With aviation fuel (avgas or 100LL as we like to call it) climbing over $5.50/gallon in many areas (see 100LL.com for current prices), it's clear that the famed $100 Hamburger is rapidly vanishing from aviation.
If you're not familiar with the concept, Wikipedia explains it well:
A $100 Hamburger is aviation slang for a private general aviation flight for the sole purpose of dining at a non-local airport. Most often used by pilots who are looking for any excuse to fly, a $100 hamburger trip usually involves flying a short distance (less than two hours), eating at an airport restaurant, and flying home. "$100" originally referred to the approximate cost of renting or operating a light general aviation aircraft, such as a Cessna 172, for the time it took to fly round-trip to a nearby airport. Increasing fuel prices have since caused an increase in hourly operating costs for most airplanes, whether rented or owned.
The last time we flew for a $100 hamburger was back in January when a group of group of us (two Citabrias, one Cub, and one Cessna 150) headed out to Merced for lunch.
I actually did have a burger that day. :-)

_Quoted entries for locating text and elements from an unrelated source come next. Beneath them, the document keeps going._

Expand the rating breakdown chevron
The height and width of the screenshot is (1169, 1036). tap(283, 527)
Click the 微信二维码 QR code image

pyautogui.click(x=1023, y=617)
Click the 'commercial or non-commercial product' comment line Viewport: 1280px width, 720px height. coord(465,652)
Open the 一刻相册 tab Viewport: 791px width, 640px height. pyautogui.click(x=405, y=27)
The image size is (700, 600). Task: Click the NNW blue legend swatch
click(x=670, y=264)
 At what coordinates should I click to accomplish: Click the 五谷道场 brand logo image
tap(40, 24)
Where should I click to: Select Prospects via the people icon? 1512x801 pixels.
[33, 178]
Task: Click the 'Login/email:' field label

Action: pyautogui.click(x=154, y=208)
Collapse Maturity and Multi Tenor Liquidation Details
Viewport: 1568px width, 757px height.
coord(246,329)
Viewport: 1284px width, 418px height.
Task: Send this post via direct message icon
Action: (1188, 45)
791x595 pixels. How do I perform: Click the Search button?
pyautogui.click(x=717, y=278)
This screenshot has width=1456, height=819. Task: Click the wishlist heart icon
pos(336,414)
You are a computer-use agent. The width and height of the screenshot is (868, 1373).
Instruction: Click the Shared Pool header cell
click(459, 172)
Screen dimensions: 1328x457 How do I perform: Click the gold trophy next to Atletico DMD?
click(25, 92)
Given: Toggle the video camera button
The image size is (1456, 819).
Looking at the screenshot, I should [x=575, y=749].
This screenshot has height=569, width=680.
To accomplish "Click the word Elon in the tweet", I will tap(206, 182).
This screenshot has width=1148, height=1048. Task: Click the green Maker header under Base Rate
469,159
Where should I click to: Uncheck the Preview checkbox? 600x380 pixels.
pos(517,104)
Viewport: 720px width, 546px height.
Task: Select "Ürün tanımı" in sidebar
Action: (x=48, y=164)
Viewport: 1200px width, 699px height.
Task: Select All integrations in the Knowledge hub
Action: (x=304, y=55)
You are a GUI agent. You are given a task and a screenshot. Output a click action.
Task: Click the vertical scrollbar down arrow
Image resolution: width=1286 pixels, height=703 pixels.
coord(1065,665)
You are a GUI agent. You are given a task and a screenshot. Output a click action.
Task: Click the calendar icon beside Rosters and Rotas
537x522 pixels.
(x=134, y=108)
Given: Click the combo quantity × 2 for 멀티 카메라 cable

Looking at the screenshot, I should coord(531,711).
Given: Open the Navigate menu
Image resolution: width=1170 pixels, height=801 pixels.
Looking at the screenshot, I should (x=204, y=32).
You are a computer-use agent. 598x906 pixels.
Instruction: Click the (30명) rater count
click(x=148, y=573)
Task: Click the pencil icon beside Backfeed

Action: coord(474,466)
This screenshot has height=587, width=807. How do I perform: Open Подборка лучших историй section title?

But when your airplane burns 6.5 gallons/hour (leaned) and fuel is $5.50/gallon, you can't fly much more than an hour each way and keep it to $100 (not including food, maintenance, or insurance!).
The only I hope I see is that many of the new Light Sport Airplanes are using engines that burn anywhere from 3.5 to 5.0 gallons of fuel per hour. That's an improvement.
In The $200 hamburger, Nate Ferguson at AOPA Pilot suggests that we need to increase that number. He's definitely right, but something about calling it a $200 Hamburger really spoils it for me.